The citation reliability changed the nature of the work. Previously, paralegals were cautious about sharing research with clients because they were not confident in the sourcing. With every response grounded in a specific, verifiable code section, they could share the output directly - sometimes verbatim - as the basis for a client response. Attorney review shifted from "checking the research" to "adding judgment and strategy."
Document analysis became a new capability the firm had not previously had. Paralegals can upload lease agreements and receive an immediate analysis of how the terms interact with the relevant jurisdiction's statutory requirements - flagging clauses that may be unenforceable, missing required disclosures, or inconsistent with local law. What had been a billable task for an attorney became a 3-minute automated pre-screen.
Key learning
The difference between a useful AI legal research tool and a dangerous one is grounding.
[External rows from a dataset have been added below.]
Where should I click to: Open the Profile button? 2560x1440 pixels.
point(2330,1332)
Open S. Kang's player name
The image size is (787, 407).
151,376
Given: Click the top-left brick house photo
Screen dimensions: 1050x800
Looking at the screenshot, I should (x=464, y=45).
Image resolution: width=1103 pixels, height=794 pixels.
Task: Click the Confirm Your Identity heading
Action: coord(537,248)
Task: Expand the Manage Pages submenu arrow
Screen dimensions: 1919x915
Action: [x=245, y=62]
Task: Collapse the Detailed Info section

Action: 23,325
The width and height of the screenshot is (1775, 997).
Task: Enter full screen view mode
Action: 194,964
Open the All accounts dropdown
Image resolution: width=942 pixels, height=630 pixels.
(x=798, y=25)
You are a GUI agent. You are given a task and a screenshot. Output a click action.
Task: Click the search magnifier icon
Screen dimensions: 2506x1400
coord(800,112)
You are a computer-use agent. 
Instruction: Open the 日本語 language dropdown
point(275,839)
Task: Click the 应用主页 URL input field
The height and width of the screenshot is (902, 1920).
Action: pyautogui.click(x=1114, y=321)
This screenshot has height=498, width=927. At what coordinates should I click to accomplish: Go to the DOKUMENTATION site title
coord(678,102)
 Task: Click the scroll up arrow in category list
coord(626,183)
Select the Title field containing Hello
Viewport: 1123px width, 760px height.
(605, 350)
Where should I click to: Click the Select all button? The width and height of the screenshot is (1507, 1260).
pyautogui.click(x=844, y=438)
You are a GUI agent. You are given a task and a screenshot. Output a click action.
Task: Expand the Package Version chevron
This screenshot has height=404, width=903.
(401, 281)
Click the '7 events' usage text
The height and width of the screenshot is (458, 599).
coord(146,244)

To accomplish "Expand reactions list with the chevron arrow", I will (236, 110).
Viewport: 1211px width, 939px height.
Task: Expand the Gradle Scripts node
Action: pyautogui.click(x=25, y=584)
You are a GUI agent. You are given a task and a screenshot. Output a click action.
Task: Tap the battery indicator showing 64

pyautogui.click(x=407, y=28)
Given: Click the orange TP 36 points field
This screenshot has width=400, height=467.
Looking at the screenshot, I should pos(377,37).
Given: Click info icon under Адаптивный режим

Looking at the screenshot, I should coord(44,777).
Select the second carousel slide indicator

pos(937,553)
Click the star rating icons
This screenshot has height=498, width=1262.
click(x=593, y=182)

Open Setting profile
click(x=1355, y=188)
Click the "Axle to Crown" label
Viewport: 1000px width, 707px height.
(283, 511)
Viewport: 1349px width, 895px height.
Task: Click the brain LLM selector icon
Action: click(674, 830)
Most AI tools are optimized to always provide an answer. Legal work requires a tool that knows when it does not have sufficient grounded material to answer, and says so explicitly. The investment in hallucination prevention - strict citation requirements, verification steps, explicit uncertainty handling - was not a technical formality. It was the entire basis on which the firm was willing to use the system with clients. Every implementation detail that supports that reliability is load-bearing.